Verzet in Nederland

Een deel van de Nederlandse bevolking ging tijdens de oorlogsjaren actief deelnemen aan het verzet. Het verzetswerk varieerde van vrij onbeduidende tot levensgevaarlijke activiteiten. Een eerste vorm van collectief verzet bleek al op 29 juni 1940, de verjaardag van prins Bernhard. Vóór de oorlog gaf zijn verjaardag geen aanleiding tot grote feestvreugde, maar deze keer werden op veel plekken vlaggen uitgestoken of droegen mensen een oranje strik of een witte anjer, de lievelingsbloem van prins Bernhard. Deze dag ging de geschiedenisboeken in als Anjerdag. Het was de eerste, grootschalige anti-Duitse demonstratie in Nederland. Nadat de onderdrukking toenam en de Jodenvervolgingen vanaf 1942 leidden tot razzia’s en deportaties, nam het verzet toe. Veel mensen doken in de jaren 1942-1943 onder. Dat leidde in 1943 tot de oprichting van de LO (Landelijke Organisatie voor hulp aan Onderduikers) en de LKP (Landelijke Knokploegen).

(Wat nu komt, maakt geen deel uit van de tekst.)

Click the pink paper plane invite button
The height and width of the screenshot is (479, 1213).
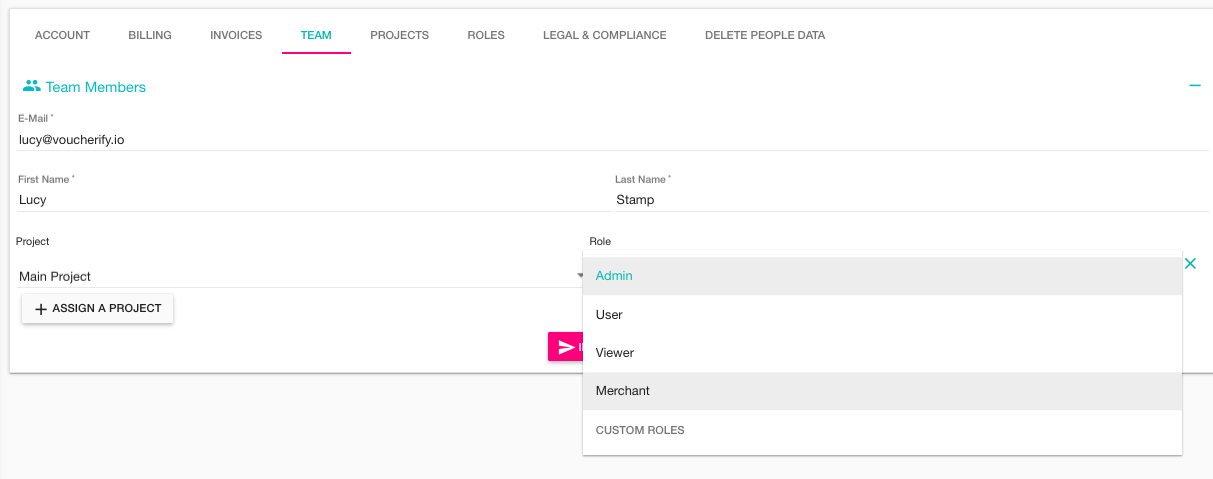(x=566, y=347)
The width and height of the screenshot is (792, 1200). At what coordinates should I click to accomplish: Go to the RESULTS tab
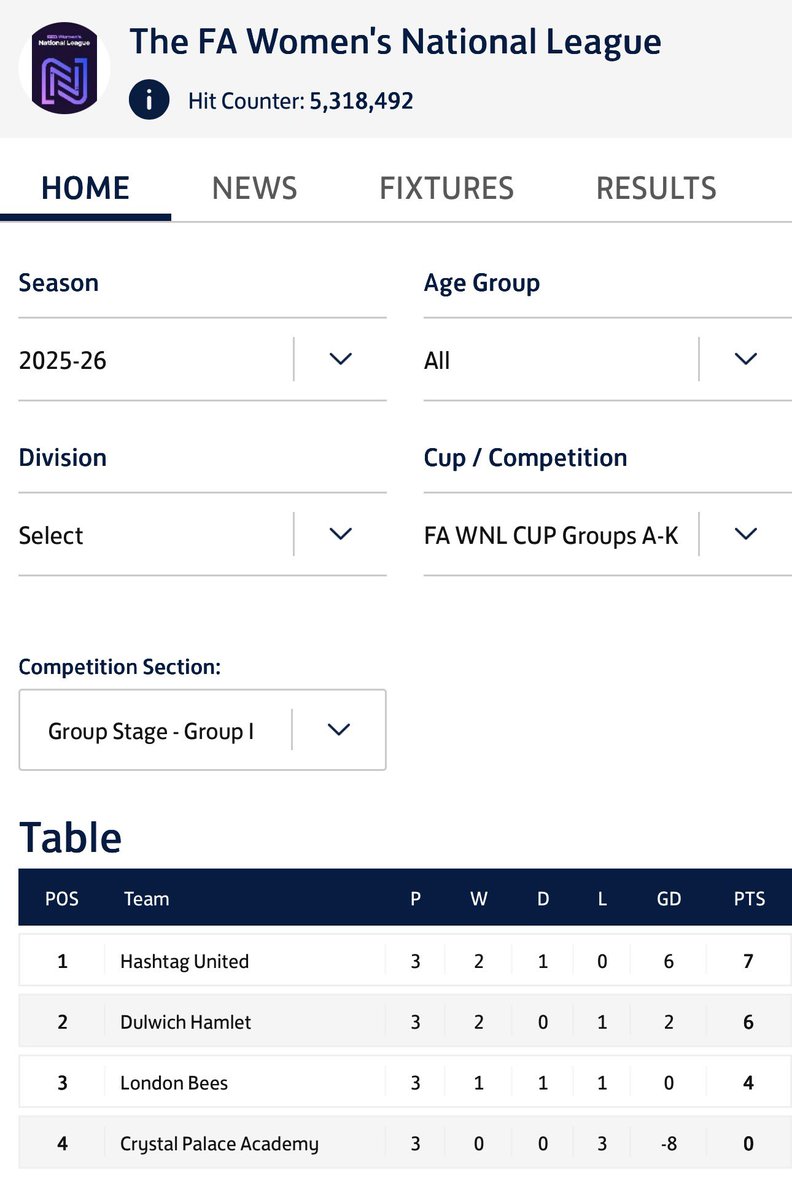(656, 188)
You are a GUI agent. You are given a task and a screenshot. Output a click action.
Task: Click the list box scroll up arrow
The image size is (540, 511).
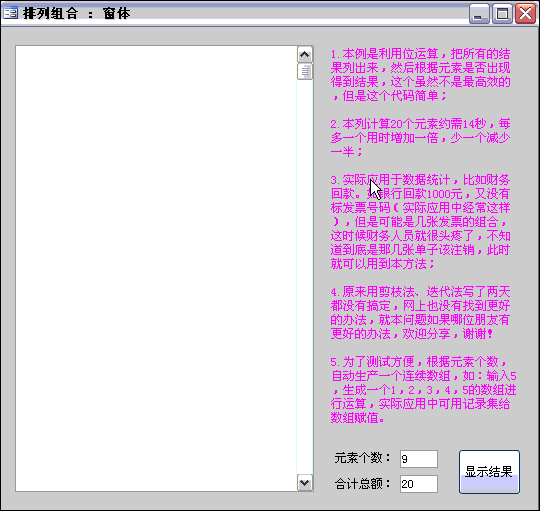click(305, 54)
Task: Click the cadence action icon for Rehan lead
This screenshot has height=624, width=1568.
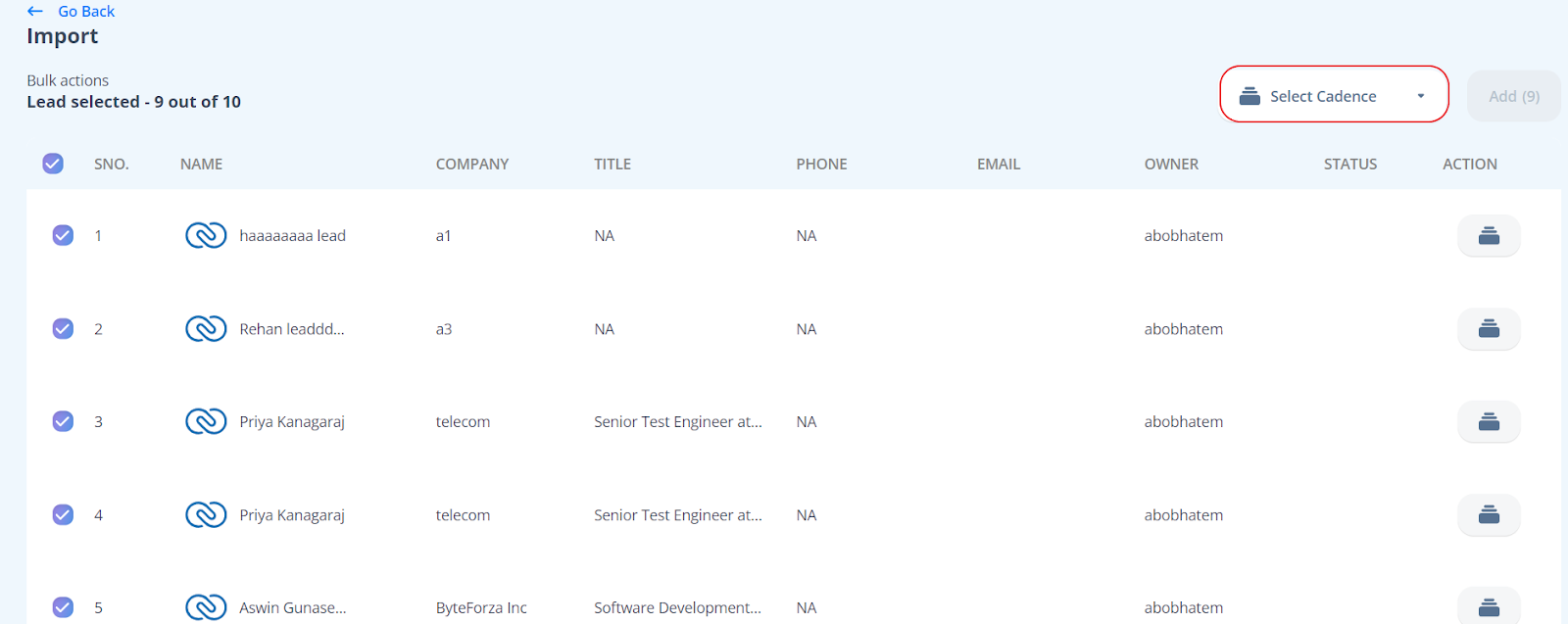Action: (1488, 329)
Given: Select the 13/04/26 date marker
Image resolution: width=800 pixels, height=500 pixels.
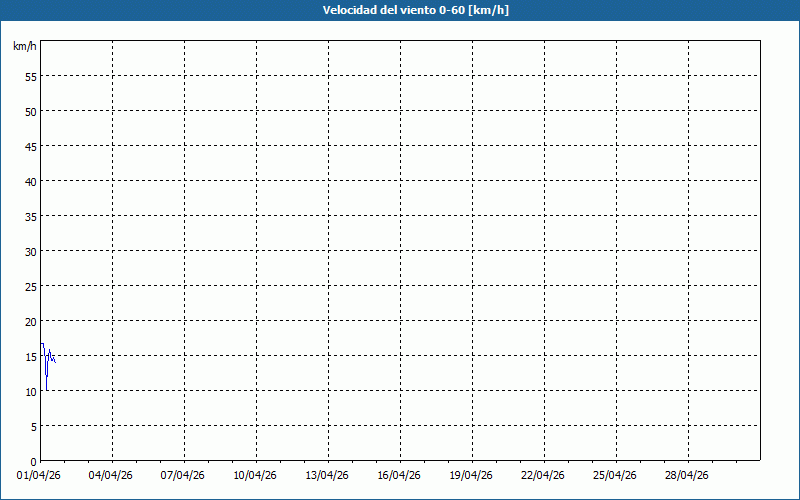Looking at the screenshot, I should click(x=328, y=475).
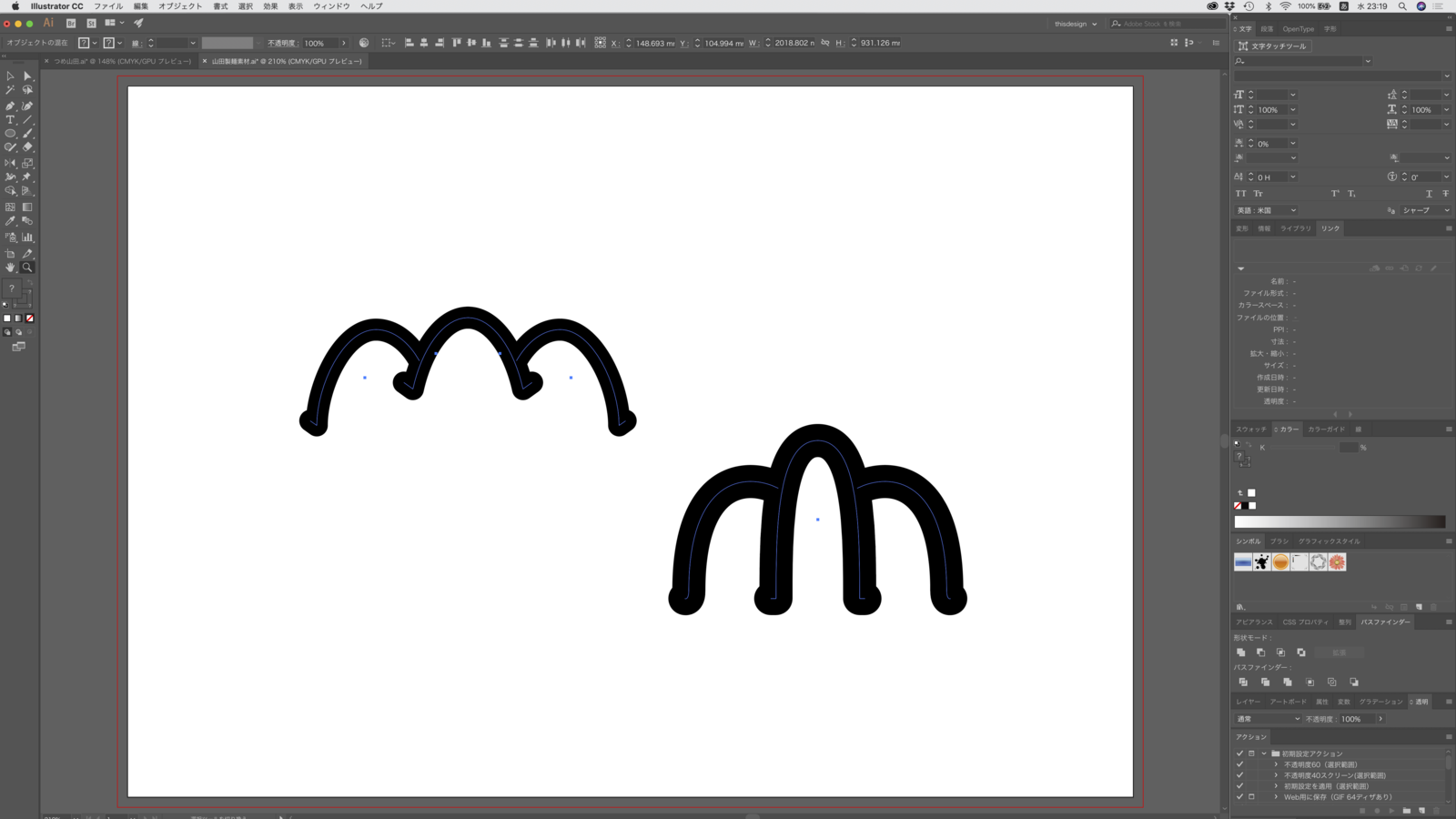Click the grayscale color ramp bar
Viewport: 1456px width, 819px height.
click(1339, 521)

Landelijke Organisatie voor Hulp aan Onderduikers
De Landelijke Organisatie voor Hulp aan Onderduikers (afgekort als de LO) was tussen de zomer van 1942 tot aan de bevrijding als landelijk netwerk van verschillende onderduikorganisaties en verzetsgroepen in Nederland actief. Helena Kuipers-Rietberg (1893-1944) uit Winterswijk behoorde tot de oprichters van deze organisatie. Ze was huisvrouw en moeder van vijf kinderen. Helena was in 1942 actief met de hulp aan onderduikers. Daarnaast was ze zeer Duits-vijandig. Helena Kuipers-Rietberg (Tante Riek) kwam via haar hulp aan onderduikers in contact met dominee Frits Slomp uit Heemse. Samen besloten ze tot het opzetten van een landelijke organisatie voor hulp aan onderduikers. Inmiddels waren de razzia’s tegen de Joden begonnen en moesten vanaf 1942 veel jonge Nederlandse mannen zich melden voor de Arbeitseinsatz.

Om geschikte onderduikadressen te vinden, reisde dominee Slomp veel door het land. Dat leverde hem later de naam Frits de Zwerver op. In 1942-1943 ontstonden veel plaatselijke afdelingen. In februari 1943 werden deze afdelingen verbonden door de landelijke organisatie, de LO. Besprekingen over onder andere onderduikadressen en andere verzetsactiviteiten werden uitgewisseld door de diverse afdelingen op landelijke en regionale vergaderingen, op De Beurs. Door het verzetswerk van de LO meldden veel arbeidskrachten zich niet aan en doken onder. Het Nationaal Steun Fonds ondersteunde de LO vooral financieel.

LKP
Naast de LO werd in augustus 1943 de LKP (Landelijke Knokploegen) opgericht. De LKP wist onder andere door middel van het overvallen van distributiekantoren bonnen te bemachtigen voor onderduikadressen. Gelijktijdig kreeg de LO steeds meer hulp van ambtenaren die bereid waren illegaal persoonsbewijzen en andere bescheiden te leveren. Ook de administratie werd op veel plekken vervalst. Dat veroorzaakte een administratieve chaos en zorgde er mede voor dat de oproepen voor de Arbeitseinsatz in de laatste oorlogsjaren bijna onuitvoerbaar werden De bezetter maakte fel jacht op de medewerkers van de LO. Diverse verzetsmensen werden gearresteerd. Veel arrestanten kwamen in Kamp Vught terecht. Tussen half augustus en begin september 1944 werden ongeveer 450 gevangenen in Vught geëxecuteerd, waaronder een groot aantal leden van de LO en de LKP.

Arrestaties
Helena Kuipers-Rietberg werd in augustus 1944 gearresteerd. Via de Koepelgevangenis in Arnhem en het strafkamp Vught, werd ze gedeporteerd naar het concentratiekamp Ravensbrück. Daar stierf ze op 27 december 1944 aan de gevolgen van tyfus en een longinfectie. Hoewel hij werd opgepakt en kortstondig gevangen zat, overleefde dominee Slomp uiteindelijk de oorlog. Hij stierf op 13 december 1978 op tachtigjarige leeftijd in Vaassen.